I had an odd experience yesterday while reading on the plane. I picked up a copy of a book I'd read and loved as a teen - the House by the Dvina by Eugenie Frasier - the story of her childhood in Russia just before the Revolution.

I remembered it as being a bit like Agatha Christie or Gwen Raverat' s memoires - you know - lots of adorable stories about eccentric relatives and rocking horses. And I thought it would be a comfy airport read.

My reading journey went something like this...

...oh. She's a bit bitter about the Bolsheviks, isn't she?

...yeah, she's definitely in favour of the old regime. Makes sense, as her family were pretty aristocratic in Russia. Except for great-grandmother who was a serf.

...so, World War One went badly. I knew that. Also, goddamn Britain treated Russia badly.

...wow. She used the word 'insolent' to describe how some revolutionary spoke to her mother. Check your privilege, Eugenie!

...um.

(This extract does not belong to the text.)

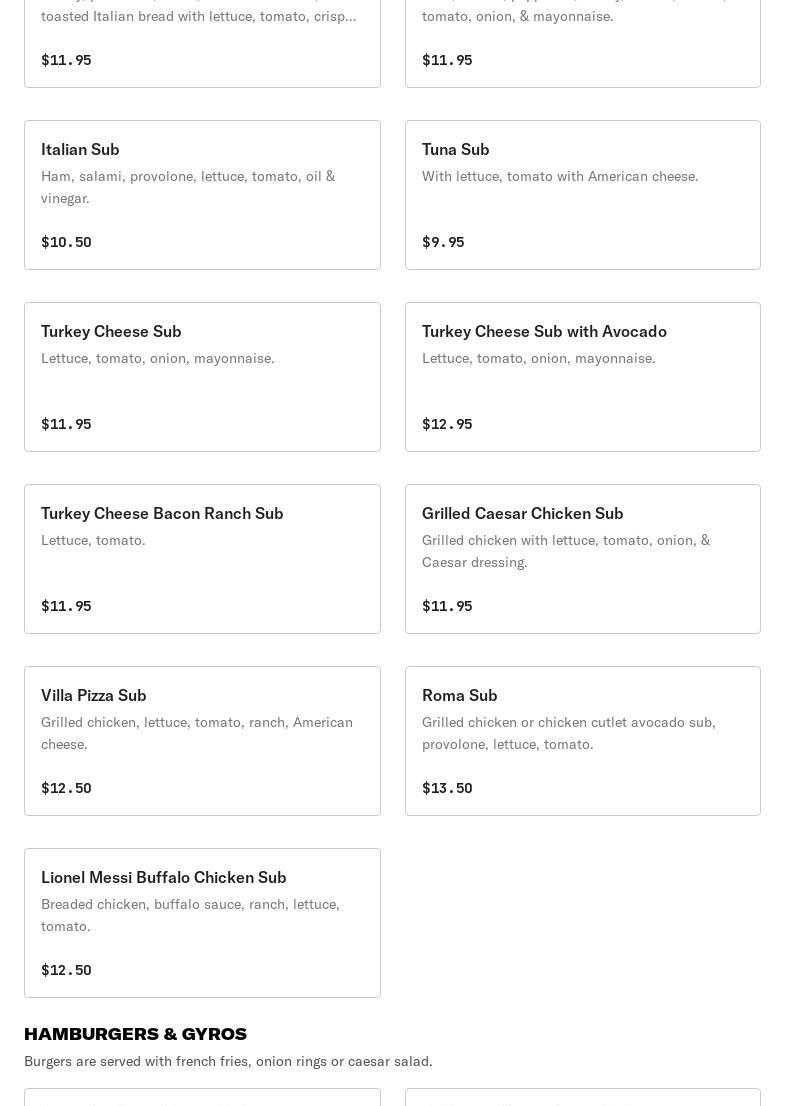Image resolution: width=785 pixels, height=1106 pixels.
Task: Click the $10.50 price on Italian Sub
Action: click(66, 242)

And then the revolutionary arrested her elderly grandfather for no reason and sent men to ransack their family home every couple of days for months.

...oh. And the local Bolsheviks would randomly confiscate anyone's stuff they wanted. I guess it is a revolution and Eugenie's family had been very well off before.

...and they raped and murdered people who objected. Whole families died. That's...

...ok. Now she's telling the tale of a mass execution she and her friends witnessed while playing in the woods as children, and how one of the people executed was a teenage boy in his school uniform.

...and how this same group of friends once chased a stray goat down so they could take turns trying to milk it because they were starving due to civil war. This is one of the upbeat comic interludes in the civil war section of the book.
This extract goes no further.